PORT ANGELES — The Port Angeles Fine Arts Center will reopen its Esther Webster Gallery on Saturday with a new juried exhibit, Well+Being.

The show features work by 35 artists. All artwork will be visible and for sale in the gallery and on the center’s website through Aug. 30.

The gallery at 1203 E. Lauridsen Blvd. will open its doors on Saturday for a special members preview from 11 a.m. to 1 p.m., followed by public viewing hours through 5 p.m.

“When we started planning this back in November, nobody had an inkling about the coronavirus or its eventual impact,” said Sarah Jane, Gallery and Program director.

“We’d been in conversation with Peninsula Behavioral Health about how our two organizations could work together to highlight the various facets of arts and healing.

“None of us imagined just how relevant the exhibit would wind up being at this particular moment in time.”

Jane said that healing art comes in many forms.

“Art helps us express things that words can’t communicate. I hope viewers will find pieces in this exhibit that they can connect with on a personal level, artwork that validates their experiences and emotions,” she said.

Two boys play ping pong in “A Table in the Old City,” an image of Panama City, Panama, by Diane Urbani de la Paz, which is among the artwork in the Well+Being exhibit.

Two boys play ping pong in “A Table in the Old City,” an image of Panama City, Panama, by Diane Urbani de la Paz, which is among the artwork in the Well+Being exhibit.

Since the 1940s, art has also been used in a therapeutic setting, according to Mark Gaskill, supervisor for Children and Family Services at Peninsula Behavioral Health.

“Art therapy uses creativity to help people express themselves in ways that are distinct from traditional talk therapy,” he said.

The Well+Being exhibit began with a national call for entries, from which a panel of three jurors chose approximately 60 pieces to include in the exhibit.
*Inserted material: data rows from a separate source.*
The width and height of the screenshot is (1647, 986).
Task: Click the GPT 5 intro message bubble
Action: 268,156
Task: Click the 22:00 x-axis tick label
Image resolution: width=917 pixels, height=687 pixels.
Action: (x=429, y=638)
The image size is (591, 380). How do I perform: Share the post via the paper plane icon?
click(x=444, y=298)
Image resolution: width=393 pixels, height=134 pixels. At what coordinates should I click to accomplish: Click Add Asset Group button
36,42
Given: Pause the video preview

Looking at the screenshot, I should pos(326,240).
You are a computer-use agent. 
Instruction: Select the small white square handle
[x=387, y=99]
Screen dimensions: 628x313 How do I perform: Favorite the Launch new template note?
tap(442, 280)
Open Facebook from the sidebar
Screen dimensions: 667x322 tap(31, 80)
Selected art is from all over the country — including the North Olympic Peninsula — and is in a variety of media: painting, photography, artist books, sculpture, fiber arts and digital media.

The exhibit is unified by the scale of the work (a maximum of 10 inches in any dimension) as well as the topic of healing and wellness.
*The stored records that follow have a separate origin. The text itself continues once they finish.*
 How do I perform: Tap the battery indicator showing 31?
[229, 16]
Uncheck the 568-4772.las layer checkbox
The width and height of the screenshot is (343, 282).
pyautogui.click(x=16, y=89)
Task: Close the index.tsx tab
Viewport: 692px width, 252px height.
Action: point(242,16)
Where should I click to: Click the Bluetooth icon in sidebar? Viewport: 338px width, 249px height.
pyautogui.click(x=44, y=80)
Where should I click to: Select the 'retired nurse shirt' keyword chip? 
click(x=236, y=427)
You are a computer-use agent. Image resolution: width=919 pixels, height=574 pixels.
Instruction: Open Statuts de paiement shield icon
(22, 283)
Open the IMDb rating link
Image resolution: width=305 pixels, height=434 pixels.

Several artists submitted new work created in response to the COVID-19 pandemic. Others shared deeply personal works exploring mental health and challenging stigmas about mental illness, while still other artists focused upon experiences with chronic health conditions.
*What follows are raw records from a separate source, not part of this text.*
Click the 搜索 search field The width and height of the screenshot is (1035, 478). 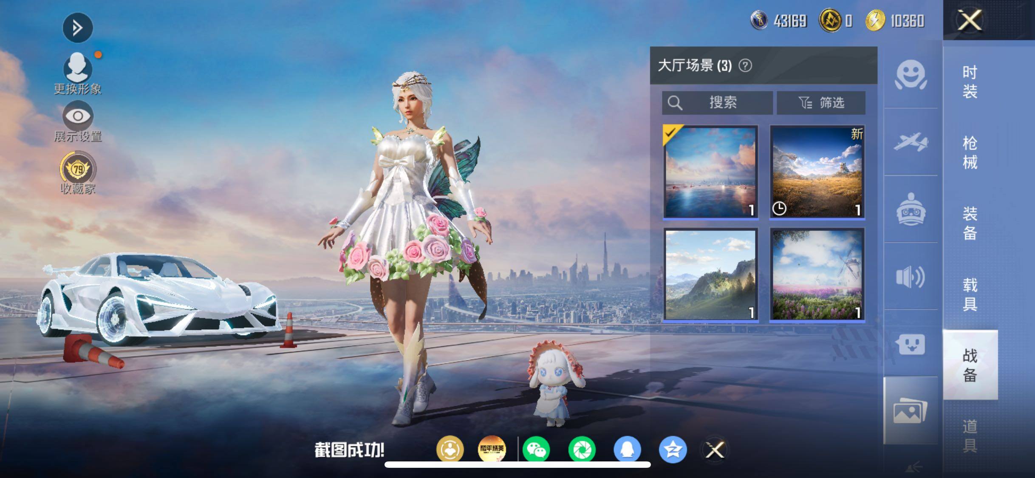(717, 103)
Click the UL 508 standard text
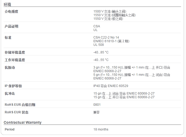 [x=98, y=45]
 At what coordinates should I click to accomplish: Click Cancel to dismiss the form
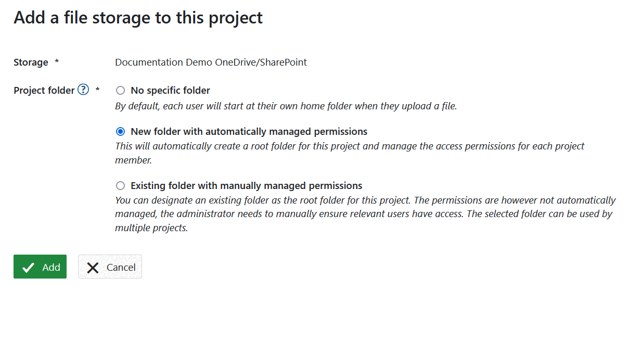click(x=110, y=267)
In addition to influencing the work in this exhibit, the coronavirus has dictated new protocols in the gallery to ensure the safety of visitors and staff.

“We won’t be holding a reception or serving food,” Jane said.

Masks will be required and the number of visitors in the gallery at one time limited. Those planning a visit are encouraged to check the center’s website for the most up-to-date information about safety measures.

The center will continue with regular hours, 11 a.m. to 5 p.m. Thursday through Sunday, through Aug. 30.

The full exhibition will also be available online for viewing or purchase, ensuring access for people who are isolating at home or unable to travel. Online visitors will find photos of each artwork, written statements from participating artists, and a video tour through the gallery.

The arts center will team up with Peninsula Behavioral Health to host a virtual ArtBites conversation about art and healing, scheduled for Aug. 21.

Participants will hear the perspective of professional artists and therapists, and will have a chance to ask their own questions.

Tickets to this casual event, which will be hosted on Zoom, are $10 and are available for purchase on the center’s website.